On top of that, some car rental companies are leading dealer groups by aggressively replenishing vehicles that have been out of stock for several years. like sonic automotive Complain that you are losing the auction at the announcement of financial results.

“There are so many sources of used cars that have dried up in the last few years,” said Satyan Merchant, senior vice president of financial services at credit watchdog TransUnion. “And it all affects downstream.”

The Fed is slowing demand for things like cars and raising interest rates sharply to keep prices down. But during the adjustment period, it’s becoming more difficult for many Americans to afford a car. According to TransUnion, the average monthly payment for a new car rose from $585 two years ago to $736 in the first quarter of 2023. Used cars averaged $523 a month, and he increased by $110 over the same period.
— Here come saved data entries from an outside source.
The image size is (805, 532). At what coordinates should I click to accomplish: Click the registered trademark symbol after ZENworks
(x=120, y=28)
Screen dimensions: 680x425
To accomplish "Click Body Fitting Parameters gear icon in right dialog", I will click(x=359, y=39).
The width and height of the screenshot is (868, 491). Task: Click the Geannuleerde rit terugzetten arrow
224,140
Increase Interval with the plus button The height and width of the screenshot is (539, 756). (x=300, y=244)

Automobiles are now a polarized market. Demand for luxury cars continues to be strong, with wealthy buyers there. excess savings Users over the last two years can absorb higher interest rates or simply pay in cash. Some companies are only receiving premium prices for vehicles ordered in 2022.

There is also competition for low-end cars, as people on a tight budget and in face-to-face jobs can’t afford to give up the means of transportation that have become synonymous with cars in most parts of the country. intense. The job market remains strong, especially for face-to-face jobs in areas such as hospitality and healthcare, so more people have better places to work.
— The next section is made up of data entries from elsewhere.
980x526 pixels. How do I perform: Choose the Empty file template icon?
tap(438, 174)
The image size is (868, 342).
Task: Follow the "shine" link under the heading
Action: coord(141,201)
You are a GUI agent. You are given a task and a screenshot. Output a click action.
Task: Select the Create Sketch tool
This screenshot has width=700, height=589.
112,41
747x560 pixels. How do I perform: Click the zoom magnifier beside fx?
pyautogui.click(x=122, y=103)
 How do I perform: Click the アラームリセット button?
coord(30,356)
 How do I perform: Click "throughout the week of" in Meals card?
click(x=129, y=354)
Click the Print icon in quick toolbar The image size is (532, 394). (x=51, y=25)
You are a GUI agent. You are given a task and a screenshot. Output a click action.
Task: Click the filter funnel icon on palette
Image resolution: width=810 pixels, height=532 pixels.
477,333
And many people in between are likely to switch cars every few years, waiting for prices to drop.

“What we’ve seen is the disappearance of the middle class,” said Scott Kneth, chief operating officer of Midwest Dealer Group. He blames automakers for abandoning cheaper, smaller, basic cars that people need just to get around, especially when interest rates keep luxury cars out of reach. . “It makes no sense to me at all.”

The situation may soon begin to resolve itself.wholesale car prices started to fall, and automakers offer even more incentives. Average prices for the past two months have fallen below the list, according to Kelly Blue Book data, a sign of softening demand, said Jonathan Smoke, chief economist at Cox Automotive. . Prices for electric vehicles, the fastest-growing segment of new-car sales, although a small percentage of the total market, have fallen in recent months.

However, recent history shows that price trajectories are rarely linear. Morgan Stanley auto industry analyst Adam Jonas said the only answer in the short to medium term is to increase inventories.

“According to the Japanese and Koreans, the tipping shortage is disappearing, but it will take months to replenish it,” he said. “Dealers need to prepare for a tough summer.”

Jack Ewing contributed to the report.